The interaction stages for the smartwatch (left) and the exhibit display (middle).

I like to think of it as a wrist computer that nudges me towards things I might like but have missed otherwise, and also serve as a field notebook that "saves" tidbits of information for later.

Here's a video of this system in action:

We (Rovik Robert, Mike Horn) tested this system at Chicago's Field Museum.


Software | iOS, WatchOS app written in SWIFT. I had also written the application running on the Field Museum's interactive displays as a part of another project.

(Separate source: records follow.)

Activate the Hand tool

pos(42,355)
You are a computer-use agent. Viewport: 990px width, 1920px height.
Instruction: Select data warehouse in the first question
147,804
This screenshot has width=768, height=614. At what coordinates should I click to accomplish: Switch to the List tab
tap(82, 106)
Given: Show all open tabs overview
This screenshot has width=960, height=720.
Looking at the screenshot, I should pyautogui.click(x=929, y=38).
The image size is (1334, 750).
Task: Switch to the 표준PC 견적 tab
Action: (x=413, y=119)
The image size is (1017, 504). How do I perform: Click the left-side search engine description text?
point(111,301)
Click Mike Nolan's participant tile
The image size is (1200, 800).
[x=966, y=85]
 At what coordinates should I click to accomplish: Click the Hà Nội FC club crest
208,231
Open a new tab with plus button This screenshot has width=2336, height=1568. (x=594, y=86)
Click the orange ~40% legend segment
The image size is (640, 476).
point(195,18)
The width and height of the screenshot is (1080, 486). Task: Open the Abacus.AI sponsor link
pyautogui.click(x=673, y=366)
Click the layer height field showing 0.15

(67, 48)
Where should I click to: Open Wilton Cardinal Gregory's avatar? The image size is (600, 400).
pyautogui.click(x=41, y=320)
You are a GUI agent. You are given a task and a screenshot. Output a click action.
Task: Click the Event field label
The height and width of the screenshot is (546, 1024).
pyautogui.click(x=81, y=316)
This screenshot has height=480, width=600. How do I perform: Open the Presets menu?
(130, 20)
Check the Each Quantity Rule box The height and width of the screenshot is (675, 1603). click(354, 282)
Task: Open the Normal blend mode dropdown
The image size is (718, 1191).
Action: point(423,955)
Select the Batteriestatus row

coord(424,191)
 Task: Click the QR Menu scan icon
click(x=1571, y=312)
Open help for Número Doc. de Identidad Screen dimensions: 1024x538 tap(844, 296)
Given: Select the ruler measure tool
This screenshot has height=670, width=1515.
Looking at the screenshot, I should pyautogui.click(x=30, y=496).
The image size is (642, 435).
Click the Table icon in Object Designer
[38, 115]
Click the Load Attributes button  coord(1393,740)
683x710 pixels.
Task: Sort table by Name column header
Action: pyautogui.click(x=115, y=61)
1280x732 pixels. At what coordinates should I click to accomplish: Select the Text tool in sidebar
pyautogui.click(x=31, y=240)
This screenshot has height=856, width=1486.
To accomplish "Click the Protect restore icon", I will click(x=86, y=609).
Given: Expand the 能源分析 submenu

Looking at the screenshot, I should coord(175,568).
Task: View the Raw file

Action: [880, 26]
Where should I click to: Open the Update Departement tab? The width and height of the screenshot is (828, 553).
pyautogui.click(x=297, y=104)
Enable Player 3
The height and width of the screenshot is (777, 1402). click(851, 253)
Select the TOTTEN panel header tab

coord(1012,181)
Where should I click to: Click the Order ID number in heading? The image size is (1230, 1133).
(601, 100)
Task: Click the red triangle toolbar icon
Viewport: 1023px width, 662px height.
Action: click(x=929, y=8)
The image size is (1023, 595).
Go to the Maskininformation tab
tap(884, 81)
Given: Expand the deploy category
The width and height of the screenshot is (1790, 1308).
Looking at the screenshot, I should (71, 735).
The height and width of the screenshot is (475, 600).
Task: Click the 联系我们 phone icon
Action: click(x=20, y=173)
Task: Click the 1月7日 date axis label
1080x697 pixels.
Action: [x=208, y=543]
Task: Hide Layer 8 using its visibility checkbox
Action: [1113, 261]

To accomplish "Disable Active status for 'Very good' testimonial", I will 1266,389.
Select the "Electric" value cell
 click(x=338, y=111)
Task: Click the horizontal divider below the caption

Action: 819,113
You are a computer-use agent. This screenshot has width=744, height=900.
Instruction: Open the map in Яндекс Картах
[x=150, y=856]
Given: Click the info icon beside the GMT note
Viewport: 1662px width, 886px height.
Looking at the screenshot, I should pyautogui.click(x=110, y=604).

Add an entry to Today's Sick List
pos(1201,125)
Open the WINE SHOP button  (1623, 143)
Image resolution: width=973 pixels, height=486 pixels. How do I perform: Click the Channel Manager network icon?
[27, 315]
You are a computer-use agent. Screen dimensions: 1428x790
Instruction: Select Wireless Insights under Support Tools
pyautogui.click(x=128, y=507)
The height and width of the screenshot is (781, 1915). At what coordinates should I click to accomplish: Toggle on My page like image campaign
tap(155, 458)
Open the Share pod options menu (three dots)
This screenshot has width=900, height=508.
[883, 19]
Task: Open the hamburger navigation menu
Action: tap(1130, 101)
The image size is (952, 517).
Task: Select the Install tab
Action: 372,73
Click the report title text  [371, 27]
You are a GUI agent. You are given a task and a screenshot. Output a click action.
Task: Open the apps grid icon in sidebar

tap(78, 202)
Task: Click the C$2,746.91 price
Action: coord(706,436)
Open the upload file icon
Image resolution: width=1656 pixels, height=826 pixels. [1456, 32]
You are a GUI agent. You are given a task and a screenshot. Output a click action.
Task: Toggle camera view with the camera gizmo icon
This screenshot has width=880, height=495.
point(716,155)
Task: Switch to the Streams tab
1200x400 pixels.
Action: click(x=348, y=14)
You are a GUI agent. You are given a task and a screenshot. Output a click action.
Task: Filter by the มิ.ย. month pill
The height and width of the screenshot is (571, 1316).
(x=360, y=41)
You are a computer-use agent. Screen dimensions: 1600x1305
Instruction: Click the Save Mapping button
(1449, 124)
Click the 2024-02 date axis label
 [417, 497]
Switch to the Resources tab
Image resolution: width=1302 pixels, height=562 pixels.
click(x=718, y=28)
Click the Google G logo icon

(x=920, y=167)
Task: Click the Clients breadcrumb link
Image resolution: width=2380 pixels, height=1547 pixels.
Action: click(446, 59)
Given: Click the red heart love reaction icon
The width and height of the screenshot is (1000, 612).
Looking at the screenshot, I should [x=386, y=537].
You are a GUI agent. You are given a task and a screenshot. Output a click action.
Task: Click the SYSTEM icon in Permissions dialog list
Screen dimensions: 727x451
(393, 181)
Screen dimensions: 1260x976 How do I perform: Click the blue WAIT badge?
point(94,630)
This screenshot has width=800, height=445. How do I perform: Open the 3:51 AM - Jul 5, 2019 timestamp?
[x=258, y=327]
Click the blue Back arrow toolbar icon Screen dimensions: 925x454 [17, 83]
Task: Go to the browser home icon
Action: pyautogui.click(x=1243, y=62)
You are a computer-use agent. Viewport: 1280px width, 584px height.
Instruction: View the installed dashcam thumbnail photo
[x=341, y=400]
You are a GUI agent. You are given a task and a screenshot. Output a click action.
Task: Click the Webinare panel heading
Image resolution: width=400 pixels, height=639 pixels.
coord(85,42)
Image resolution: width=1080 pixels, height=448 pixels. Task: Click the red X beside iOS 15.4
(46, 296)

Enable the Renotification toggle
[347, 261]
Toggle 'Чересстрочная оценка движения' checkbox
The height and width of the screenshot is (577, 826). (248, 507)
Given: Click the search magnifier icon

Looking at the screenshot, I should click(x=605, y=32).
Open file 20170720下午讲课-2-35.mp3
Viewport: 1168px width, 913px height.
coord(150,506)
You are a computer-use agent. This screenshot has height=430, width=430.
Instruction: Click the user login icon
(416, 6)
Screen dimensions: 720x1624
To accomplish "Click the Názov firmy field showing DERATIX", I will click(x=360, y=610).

Excerpt from the  paper published at CHI'18:

Modern museums cater to visitors with diverse interests while striving to ensure a personalized and memorable experience. Additionally, collections-based institutions such as natural history museums have many cultural artifacts and specimens distributed across expansive spaces, where the popularity of an artifact often correlates with its visual appeal. For example, a large dinosaur fossil might attract more visitors than a chipped earthen pot of historical and cultural significance. To tackle these issues, and to make it easier to appreciate cultural artifacts, museums have long employed guided or electronic tours. More recently, museums have been experimenting with interactive digital displays that serve as proxies for static labels or paragraphs of text.
Coinciding with the proliferation of interactive displays in museums, there has been a large increase in personal computing devices – mainly in the form of smartphones – carried by visitors. Museums are fast evolving into display rich environments that create new challenges and opportunities. Smartphones, though ubiquitous, are often criticized for their disruptive nature in a social context [7, 9]. And while researchers have investigated the efficacy of smartphones working in conjunction with NFC tags or Bluetooth beacons embedded across a museum gallery, the potential of smartwatches has not been explored to the same extent.
In this paper, we focus on the problem of personalizing a museum visit, and explore how smartwatches may fit into a multi-display museum environment. We present the design and evaluation of FieldGuide, an interactive system that pairs a smartwatch worn by a visitor to the museum’s exhibit displays.